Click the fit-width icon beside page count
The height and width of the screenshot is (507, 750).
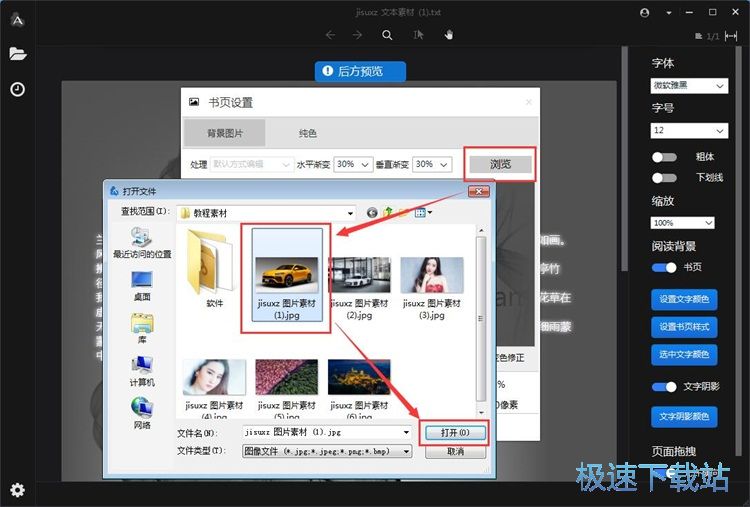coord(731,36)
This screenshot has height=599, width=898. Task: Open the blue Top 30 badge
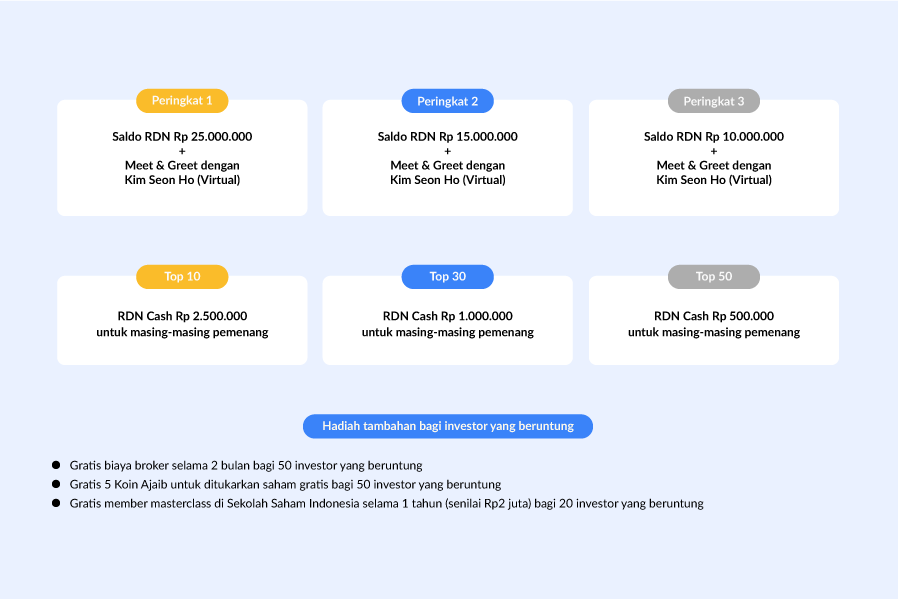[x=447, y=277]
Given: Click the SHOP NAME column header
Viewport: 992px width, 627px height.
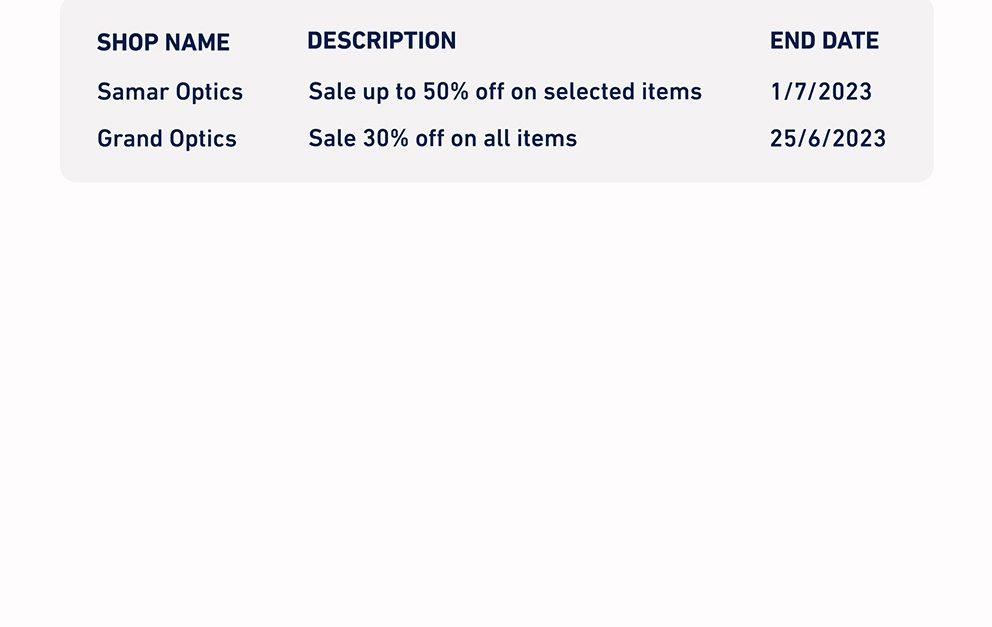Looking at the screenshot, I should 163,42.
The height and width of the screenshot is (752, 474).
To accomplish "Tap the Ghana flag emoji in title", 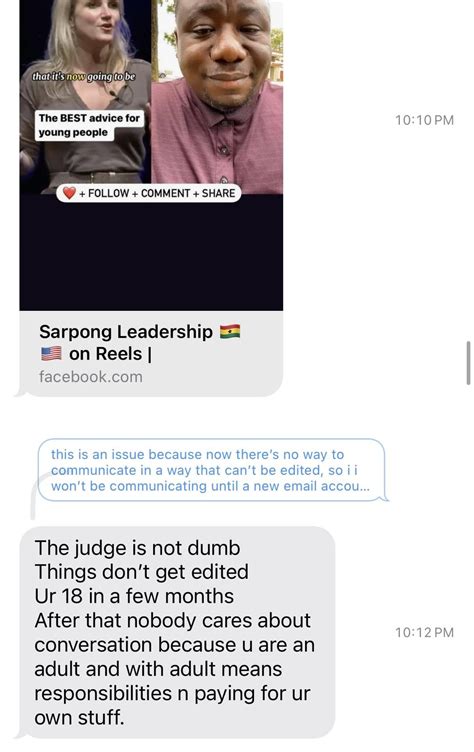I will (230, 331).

Your instructions – Begin with the first line of the records and repeat every line up to the one with "Given: Click the SHOP NAME column header", counting that line too. Pictures are not part of the copy.

Answer to this task –
Click the fit-width icon beside page count
The height and width of the screenshot is (507, 750).
coord(731,36)
This screenshot has height=599, width=898. Task: Open the blue Top 30 badge
[x=447, y=277]
Given: Click the SHOP NAME column header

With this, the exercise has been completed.